'''
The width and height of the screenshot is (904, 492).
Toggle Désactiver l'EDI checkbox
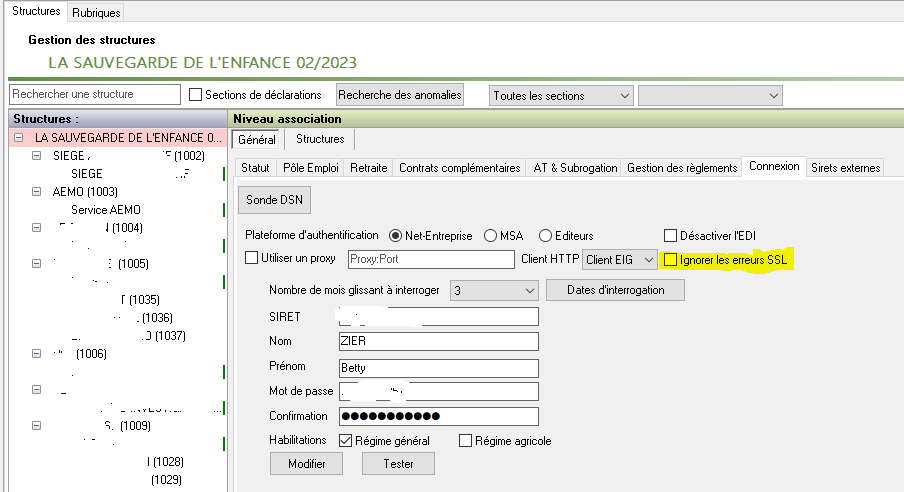point(671,236)
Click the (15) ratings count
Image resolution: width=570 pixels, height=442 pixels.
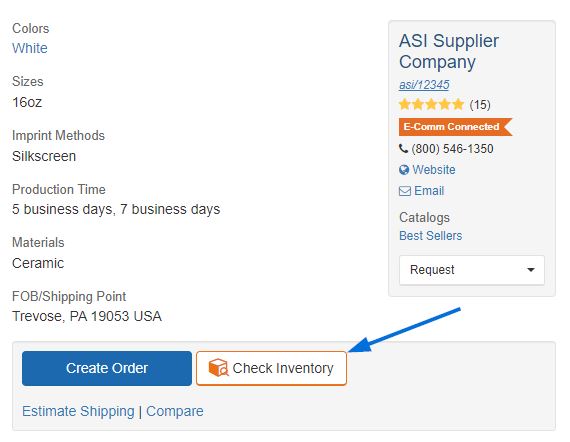click(x=480, y=105)
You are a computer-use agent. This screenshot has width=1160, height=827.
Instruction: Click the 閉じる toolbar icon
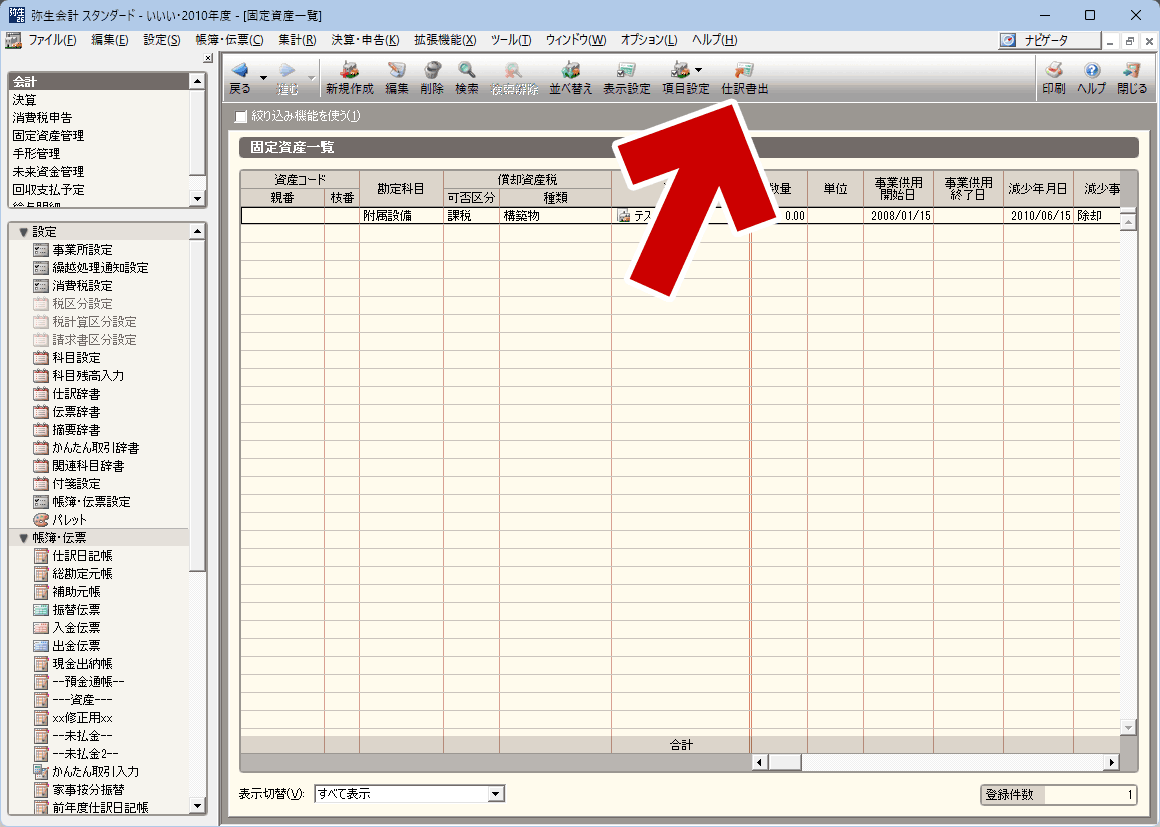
'''
◆ WHAT THE EXERCISE ASKS
Starting with the line containing "You are a computer-use" and continuing through the end of the records, rewrite those lines with "toolbar" changed to "menu bar" and nothing else altered. Omit the pictures.

◆ ANSWER BELOW
You are a computer-use agent. This screenshot has width=1160, height=827.
Instruction: Click the 閉じる menu bar icon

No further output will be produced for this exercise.